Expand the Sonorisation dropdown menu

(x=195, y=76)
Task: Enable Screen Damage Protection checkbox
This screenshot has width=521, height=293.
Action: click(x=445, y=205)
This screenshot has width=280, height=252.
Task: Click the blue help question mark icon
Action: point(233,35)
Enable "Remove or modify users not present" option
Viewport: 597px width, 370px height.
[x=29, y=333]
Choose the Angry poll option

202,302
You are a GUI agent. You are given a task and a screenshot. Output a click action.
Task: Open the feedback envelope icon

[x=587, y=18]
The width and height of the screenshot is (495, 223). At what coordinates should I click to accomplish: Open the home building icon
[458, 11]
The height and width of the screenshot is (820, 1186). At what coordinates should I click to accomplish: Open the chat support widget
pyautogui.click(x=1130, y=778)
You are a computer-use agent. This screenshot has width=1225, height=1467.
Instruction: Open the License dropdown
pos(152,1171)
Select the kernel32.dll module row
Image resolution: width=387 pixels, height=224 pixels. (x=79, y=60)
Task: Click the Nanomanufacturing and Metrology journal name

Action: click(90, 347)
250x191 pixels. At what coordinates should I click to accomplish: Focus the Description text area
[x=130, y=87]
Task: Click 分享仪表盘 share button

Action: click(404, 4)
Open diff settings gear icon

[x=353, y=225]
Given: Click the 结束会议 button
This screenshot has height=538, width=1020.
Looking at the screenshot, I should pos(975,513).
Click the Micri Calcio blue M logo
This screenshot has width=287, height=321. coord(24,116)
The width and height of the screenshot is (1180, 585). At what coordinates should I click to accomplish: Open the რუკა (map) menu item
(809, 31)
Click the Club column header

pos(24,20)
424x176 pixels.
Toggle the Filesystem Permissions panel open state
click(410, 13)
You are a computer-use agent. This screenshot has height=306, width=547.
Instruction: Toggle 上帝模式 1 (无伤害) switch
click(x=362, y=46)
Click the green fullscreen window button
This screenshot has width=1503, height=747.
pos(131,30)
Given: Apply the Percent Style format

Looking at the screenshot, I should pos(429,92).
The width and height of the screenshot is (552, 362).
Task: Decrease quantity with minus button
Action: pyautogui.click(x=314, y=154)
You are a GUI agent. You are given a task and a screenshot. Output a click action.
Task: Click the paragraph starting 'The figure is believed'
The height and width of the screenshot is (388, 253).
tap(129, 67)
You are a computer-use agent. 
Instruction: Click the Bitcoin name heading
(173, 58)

* * *

Work request -
Your answer should be the full listing, copied exactly.

Solution -
Expand the Sonorisation dropdown menu

(x=195, y=76)
Task: Enable Screen Damage Protection checkbox
This screenshot has width=521, height=293.
Action: click(x=445, y=205)
This screenshot has width=280, height=252.
Task: Click the blue help question mark icon
Action: point(233,35)
Enable "Remove or modify users not present" option
Viewport: 597px width, 370px height.
[x=29, y=333]
Choose the Angry poll option

202,302
You are a GUI agent. You are given a task and a screenshot. Output a click action.
Task: Open the feedback envelope icon

[x=587, y=18]
The width and height of the screenshot is (495, 223). At what coordinates should I click to accomplish: Open the home building icon
[458, 11]
The height and width of the screenshot is (820, 1186). At what coordinates should I click to accomplish: Open the chat support widget
pyautogui.click(x=1130, y=778)
You are a computer-use agent. This screenshot has width=1225, height=1467.
Instruction: Open the License dropdown
pos(152,1171)
Select the kernel32.dll module row
Image resolution: width=387 pixels, height=224 pixels. (x=79, y=60)
Task: Click the Nanomanufacturing and Metrology journal name

Action: click(90, 347)
250x191 pixels. At what coordinates should I click to accomplish: Focus the Description text area
[x=130, y=87]
Task: Click 分享仪表盘 share button

Action: click(404, 4)
Open diff settings gear icon

[x=353, y=225]
Given: Click the 结束会议 button
This screenshot has height=538, width=1020.
Looking at the screenshot, I should pos(975,513).
Click the Micri Calcio blue M logo
This screenshot has width=287, height=321. coord(24,116)
The width and height of the screenshot is (1180, 585). At what coordinates should I click to accomplish: Open the რუკა (map) menu item
(809, 31)
Click the Club column header

pos(24,20)
424x176 pixels.
Toggle the Filesystem Permissions panel open state
click(410, 13)
You are a computer-use agent. This screenshot has height=306, width=547.
Instruction: Toggle 上帝模式 1 (无伤害) switch
click(x=362, y=46)
Click the green fullscreen window button
This screenshot has width=1503, height=747.
pos(131,30)
Given: Apply the Percent Style format

Looking at the screenshot, I should pos(429,92).
The width and height of the screenshot is (552, 362).
Task: Decrease quantity with minus button
Action: pyautogui.click(x=314, y=154)
You are a GUI agent. You are given a task and a screenshot. Output a click action.
Task: Click the paragraph starting 'The figure is believed'
The height and width of the screenshot is (388, 253).
tap(129, 67)
You are a computer-use agent. 
Instruction: Click the Bitcoin name heading
(173, 58)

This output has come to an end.